AWS replace VM does not swap the ops manager private IPs

[datianshi]

Ops Manager has a private IP Customer has VPN/Direct connect to the VPC DNS is assigned to the private IP

When replace the VM the private IPs are not swapped

[cf-gitbot]

We have created an issue in Pivotal Tracker to manage this. Unfortunately, the Pivotal Tracker project is private so you may be unable to view the contents of the story.

The labels on this github issue will be updated when the story is started.

[DonBower]

This is significant issue that needs to be addressed. It prevents anyone using fixed IPs from using this pipeline.

[svrc]

the workaround i've had to do for this for now is to use a CNAME record from opsman.mydomain to ec2-xx-xx-xx-xx.compute-1.amazonaws.com to be able to access the OpsMan through the private network as AWS will do split horizon DNS resolution on the underlying ec2 DNS A record to the private IP

[datianshi]

@svrc-pivotal did not get you... after the new VM stood up... it will get a new ec2-xx-xx-xx-xx.compute-1.amazonaws.com. You run into the same issue that you have to change DNS records? I am thinking of have an ELB associate with the opsman. Then we can disassociate old VM and re-associate new VM through automation without waiting DNS records change.

[svrc]

@datianshi Let me clarify, I noticed this (and the Upgrade Pipelines) requires an EIP attached to Ops Manager. So I assigned the EIP to Ops Manager, 52.3.68.14. My Opsman is available at https://opsman.td.ycf.link, which was normally a DNS A record within my private network at 10.0.0.218. as I don't access this Ops Man from the Internet (I use a VPN).

Unfortunately now, EIPs are not normally accessible within the private network unless I setup some kind of Hairpin NAT with the EC2 NAT instance.

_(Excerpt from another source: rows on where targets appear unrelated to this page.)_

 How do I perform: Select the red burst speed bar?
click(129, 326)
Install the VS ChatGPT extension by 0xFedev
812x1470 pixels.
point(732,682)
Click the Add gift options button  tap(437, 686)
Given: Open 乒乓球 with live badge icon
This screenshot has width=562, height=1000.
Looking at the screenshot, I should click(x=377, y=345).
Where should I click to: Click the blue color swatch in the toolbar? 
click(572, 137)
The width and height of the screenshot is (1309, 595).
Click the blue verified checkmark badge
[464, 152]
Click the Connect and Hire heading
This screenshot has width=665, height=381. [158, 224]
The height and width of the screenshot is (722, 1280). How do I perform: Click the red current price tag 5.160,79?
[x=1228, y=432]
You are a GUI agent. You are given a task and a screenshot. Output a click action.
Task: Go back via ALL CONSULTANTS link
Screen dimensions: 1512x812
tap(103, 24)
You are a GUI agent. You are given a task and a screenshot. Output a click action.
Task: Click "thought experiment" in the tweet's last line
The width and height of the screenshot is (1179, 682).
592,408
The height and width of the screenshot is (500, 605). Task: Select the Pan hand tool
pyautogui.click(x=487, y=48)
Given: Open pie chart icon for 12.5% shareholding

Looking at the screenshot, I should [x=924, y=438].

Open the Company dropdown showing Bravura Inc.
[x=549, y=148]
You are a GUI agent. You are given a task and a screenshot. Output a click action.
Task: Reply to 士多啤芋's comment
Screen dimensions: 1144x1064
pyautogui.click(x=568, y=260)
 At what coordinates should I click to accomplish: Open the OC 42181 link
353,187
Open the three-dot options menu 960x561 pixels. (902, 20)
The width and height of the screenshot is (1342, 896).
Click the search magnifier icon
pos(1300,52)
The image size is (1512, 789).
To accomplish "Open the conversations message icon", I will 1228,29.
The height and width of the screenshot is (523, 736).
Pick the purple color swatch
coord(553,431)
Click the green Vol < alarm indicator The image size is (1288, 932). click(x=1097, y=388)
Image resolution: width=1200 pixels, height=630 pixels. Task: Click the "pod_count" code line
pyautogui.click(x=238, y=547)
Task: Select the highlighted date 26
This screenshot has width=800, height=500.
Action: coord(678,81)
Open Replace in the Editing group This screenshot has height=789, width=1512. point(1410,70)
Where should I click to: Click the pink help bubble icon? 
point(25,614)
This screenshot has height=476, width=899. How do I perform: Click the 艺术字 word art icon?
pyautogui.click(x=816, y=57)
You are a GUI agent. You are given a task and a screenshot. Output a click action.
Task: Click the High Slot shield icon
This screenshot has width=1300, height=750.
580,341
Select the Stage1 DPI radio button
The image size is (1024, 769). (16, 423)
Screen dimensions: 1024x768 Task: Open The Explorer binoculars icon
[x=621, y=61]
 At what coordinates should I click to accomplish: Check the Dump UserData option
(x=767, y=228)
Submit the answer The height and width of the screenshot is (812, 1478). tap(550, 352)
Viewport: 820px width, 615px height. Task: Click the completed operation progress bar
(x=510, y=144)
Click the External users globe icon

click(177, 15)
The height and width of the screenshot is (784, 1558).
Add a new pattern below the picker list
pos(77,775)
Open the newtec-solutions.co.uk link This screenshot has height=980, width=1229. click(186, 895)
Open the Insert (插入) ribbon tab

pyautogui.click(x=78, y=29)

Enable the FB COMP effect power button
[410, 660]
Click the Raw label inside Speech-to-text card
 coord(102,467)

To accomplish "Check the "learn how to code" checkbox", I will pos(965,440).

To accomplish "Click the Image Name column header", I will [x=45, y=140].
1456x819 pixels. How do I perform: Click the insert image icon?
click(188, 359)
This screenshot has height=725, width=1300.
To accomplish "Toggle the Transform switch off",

So what I did instead was:

1. Created a CNAME record for opsman.td.ycf.link to ec2-52-3-68-14.compute-1.amazonaws.com
2. This has the effect of allowing all internal users when they resolve opsman.td.ycf.link , it will CNAME resolve to ec2-52-3-68-14.compute-1.amazonaws.com , whose A record will automatically translate to 10.0.0.218 as AWS is using split-horizon DNS.

Now the Upgrade pipeline will work, as the underlying private IP can change at upgrade time, and internal users can access the Ops Man. The public internet can be blocked from access via Security Group or Network ACL policy. Obviously though a stable private IP is preferable.

[datianshi]

@svrc-pivotal I see.... So you are saying to create an EIP just for the split-horizon DNS purpose.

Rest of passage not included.